▶ _AUFGABEN_:
1 > Aktualisiere den Abschnitt des Textes zum Brexit von „Die Gefahr eines“ bis einschließlich „hat May vorgeschlagen?“. Ersetze dabei „Chaos“ durch „Durcheinander“ und gib den Abschnitt vollständig wieder.
2 > Nenne alle Kalenderdaten, die im Text zum Brexit vorkommen.
3 > Bis zu welchem Tag will May laut dem Text zum Brexit spätestens erneut über das EU-Austrittsabkommen abstimmen lassen?

▶ _VORLIEGENDER TEXT_:
————————

Zu dem gefürchteten Brexit ohne Vertrag am 29. März soll es nur kommen, wenn eine Mehrheit der britischen Abgeordneten aktiv dafür stimmt. Das gilt als sehr unwahrscheinlich.

Die Gefahr eines britischen EU-Austritts mit Chaos und Unsicherheit ist damit vorerst kleiner geworden. Noch ist sie aber nicht gebannt. Denn bislang sind weder eine Mehrheit für das ausgehandelte Abkommen noch ein Durchbruch in den Gesprächen mit der Europäischen Union in Sicht. Die wichtigsten Fragen und Antworten im Überblick.

Was hat May vorgeschlagen?

In ihrer Erklärung vor dem Unterhaus nannte die konservative Premierministerin drei Punkte: Sie will spätestens am 12. März erneut über das EU-Austrittsabkommen abstimmen lassen - idealerweise nach einer Einigung mit der EU auf Nachbesserungen, über die gerade mit Brüssel gesprochen wird. Sollte keine Mehrheit für das Abkommen zustande kommen, will May bis 13. März dem Unterhaus die Frage vorlegen, ob die Abgeordneten einen Brexit ohne Vertrag wollen. "Das Vereinigte Königreich wird also nur ohne Deal am 29. März ausscheiden, wenn es die explizite Zustimmung dieses Hauses dazu gibt", sagte May.

Falls das Parlament Nein sagt, will May am 14. März den Vorschlag machen, bei der EU eine "begrenzte Verlängerung" der zweijährigen Austrittsfrist zu beantragen. Stimmen die Abgeordneten und dann auch die EU zu, würde Grossbritannien also nicht am 29. März ausscheiden.

Wie steht die EU zu einer Verlängerung der Austrittsfrist?

Die EU hatte Grossbritannien schon im Vorfeld indirekt eine Verschiebung angeboten. "Ich glaube, in der jetzigen Situation wäre eine Verlängerung eine vernünftige Lösung", sagte EU-Ratspräsident Donald Tusk am Montag. Die übrigen 27-EU-Länder müssen die Verschiebung einstimmig abnicken. Tusk versprach "maximales Verständnis und guten Willen", ohne einen konkretes Datum zu nennen.

————————

▶ _DATEN_:
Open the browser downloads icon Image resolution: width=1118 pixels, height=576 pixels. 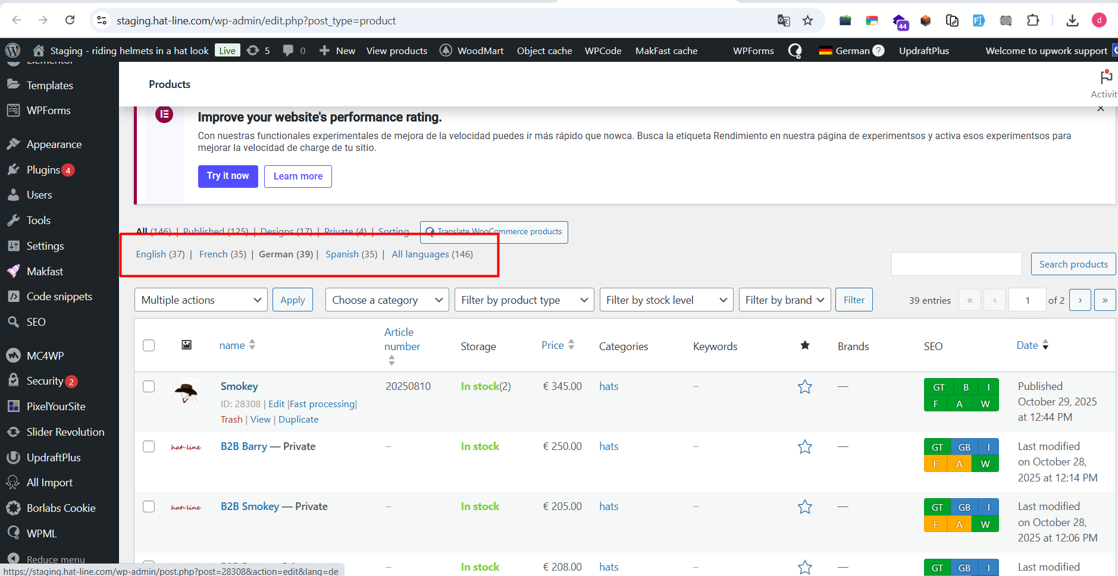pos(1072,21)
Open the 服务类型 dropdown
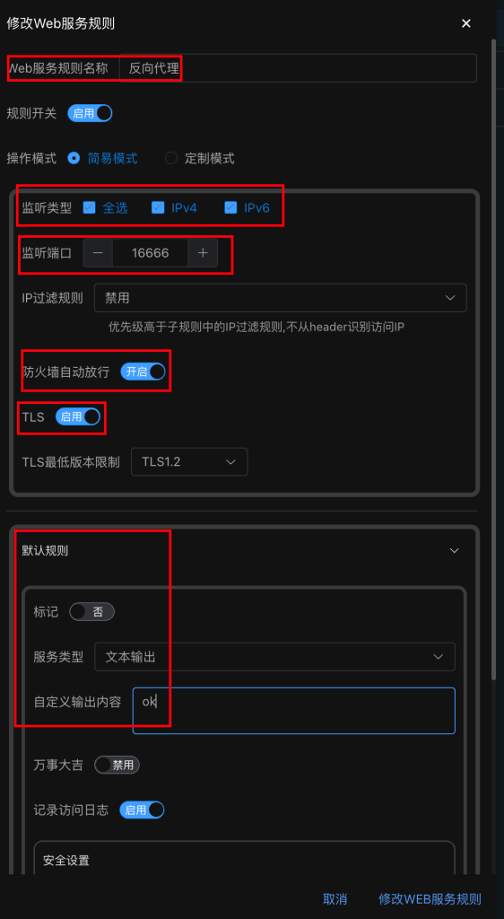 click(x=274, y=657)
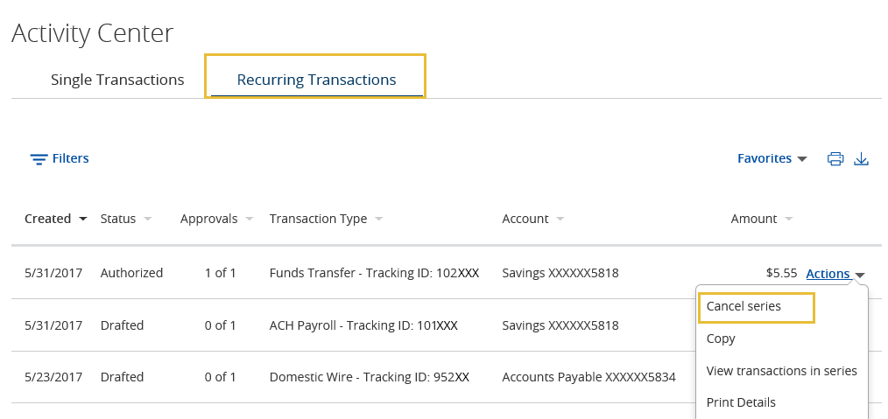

————————

▶ _LÖSUNGEN_:
1 >
Die Gefahr eines britischen EU-Austritts mit Durcheinander und Unsicherheit ist damit vorerst kleiner geworden. Noch ist sie aber nicht gebannt. Denn bislang sind weder eine Mehrheit für das ausgehandelte Abkommen noch ein Durchbruch in den Gesprächen mit der Europäischen Union in Sicht. Die wichtigsten Fragen und Antworten im Überblick.

Was hat May vorgeschlagen?

2 > 29. März, 12. März, 13. März, 14. März

3 > Spätestens bis zum 12. März.